[PROVIDED DATA]
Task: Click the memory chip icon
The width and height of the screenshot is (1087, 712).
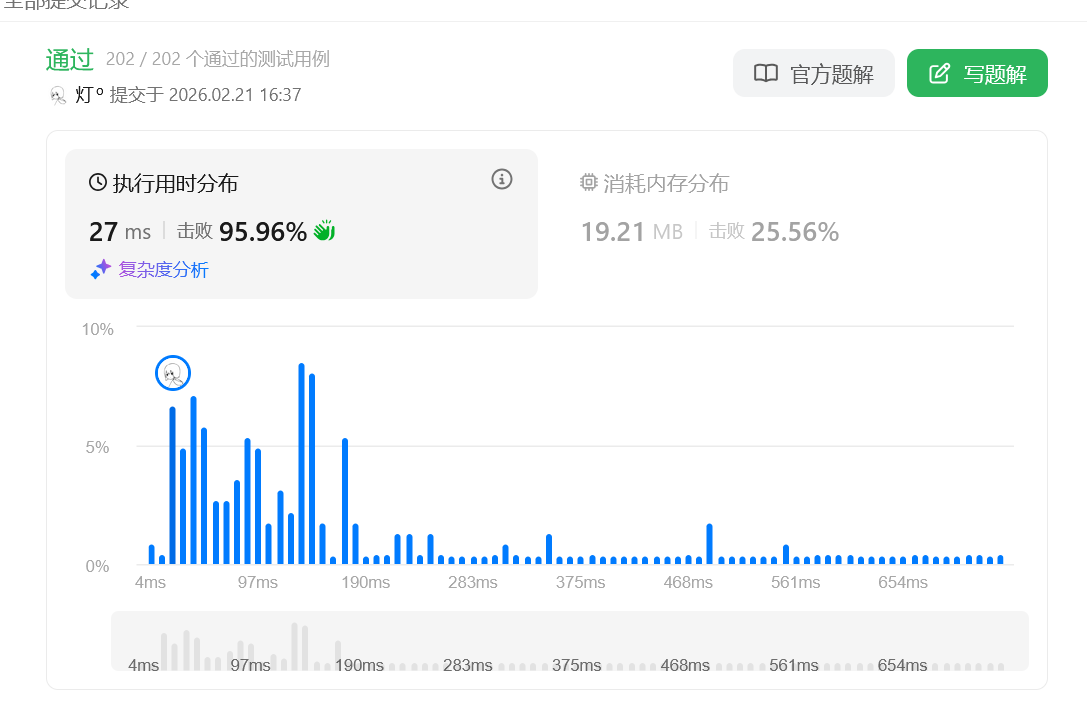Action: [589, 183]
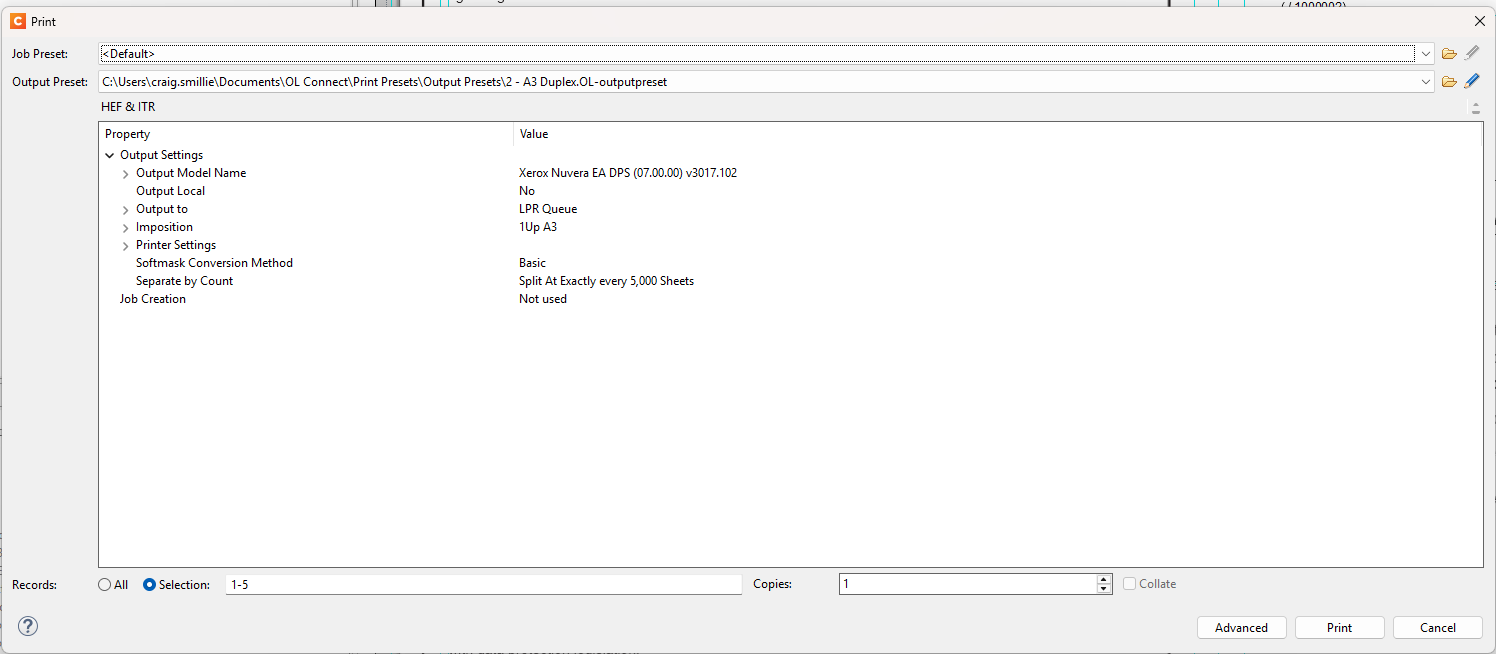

---

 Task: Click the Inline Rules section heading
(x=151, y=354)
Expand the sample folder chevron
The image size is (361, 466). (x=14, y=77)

[EXERCISE GOAL]
Write out the lines of the listing from the one containing "Task: Click the Inline Rules section heading" through the one containing "The image size is (361, 466). (x=14, y=77)".

[RESULT FOR THIS TASK]
 Task: Click the Inline Rules section heading
(x=151, y=354)
Expand the sample folder chevron
The image size is (361, 466). (x=14, y=77)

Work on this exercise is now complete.